The 2020 In Spite Of theme exemplified this stance, and provided a digital alternative to the usual physical art camp, with past participants coming together with LASALLE staff and alumni to share their creative responses to the pandemic. The online exhibition curated by Milenko includes my first artistic contribution to the Lab beyond inventing drinks: a video trailer for a film made with Singaporean composer Joyce Beetuan Koh interpreting T. S. Eliot’s The Waste Land (1922). It will be released in time to celebrate the poem’s centenary in 2022 and features a cameo by Milenko playing a murderous sailor who snarls like a dog.

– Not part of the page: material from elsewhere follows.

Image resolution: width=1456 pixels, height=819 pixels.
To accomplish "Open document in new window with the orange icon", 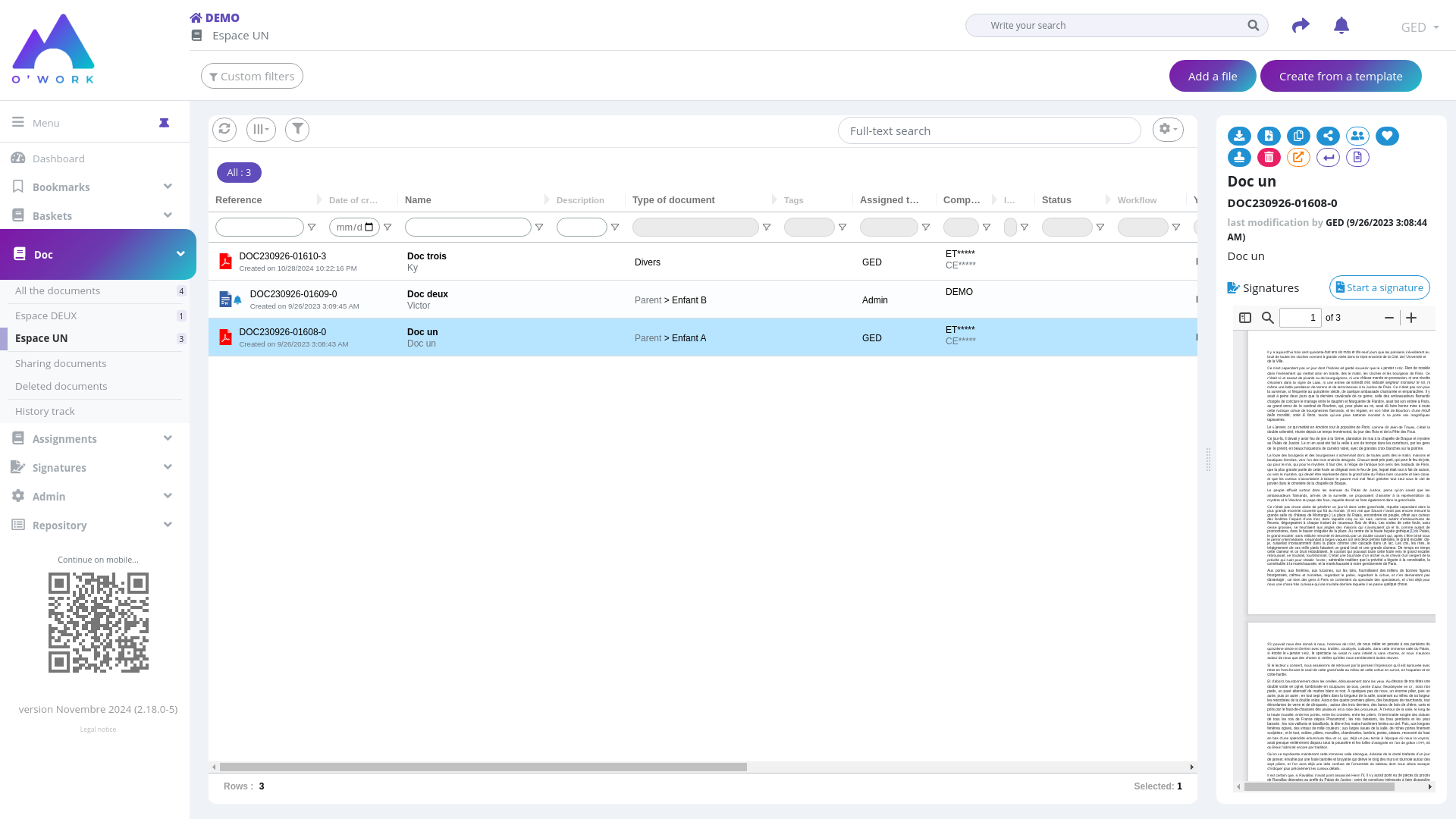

Revisiting The Waste Land underlines its currency and potency for our own time. Eliot’s bleak yet beautiful meditations on isolation and alienation take on whole new meanings a hundred years after he penned them. He grapples with themes that echo uncannily with the anxieties surrounding the pandemic, from feelings of melancholy, loss and longing to the fear of death and the promise of renewal and rebirth.
For centuries, ‘In Spite of’ everything from plagues to world wars, artists have continued making art and, significantly, art has tended to make conceptual and aesthetic leaps in the wake of calamities. World War I (1914-1918) heralded the birth of the 20th-century avant-garde in Western art with Dadaism, Surrealism, Constructivism, Bauhaus and more. At seismic moments, artists are grounded in a brute reality while being fuelled by dreams of a better future, and united with others towards a common cause. Today, as a pandemic forces us physically apart, we witness artists everywhere activating their communities and forming ever stronger bonds.
Digestif
LASALLE is soon to be elevated to become part of Singapore’s first university of the arts, and as the College is less than 40 years old, it’s a remarkable story and achievement. The stellar rise has come about through hard work, high aspirations and a collective vision, first conceived by its formidable founder, the late Brother Joseph McNally (1923-2002). Like Tropical Lab, that grand vision is mixological, laboratorial and international: blending together dynamic faculty hailing from all four corners of the earth, promoting experimental art practices that fuse the most exciting ideas from global cultures, and collaborating enthusiastically with some of the world’s finest arts schools.
Photo by Steve Dixon
The Tropical King, Milenko Prvački, acting in another role—as the psychotic sailor,
Stetson, in Revisiting T. S. Eliot’s The Waste Land.
Today, the College has many high-profile international projects and collaborations, but Tropical Lab was the first, the most pioneering and the longest lasting. It helped establish LASALLE and put it firmly on the international map; without it I very much doubt we would have become a University quite this soon. Long may it continue.
Viva Milenko! Viva LASALLE! Viva Cocktail Lab!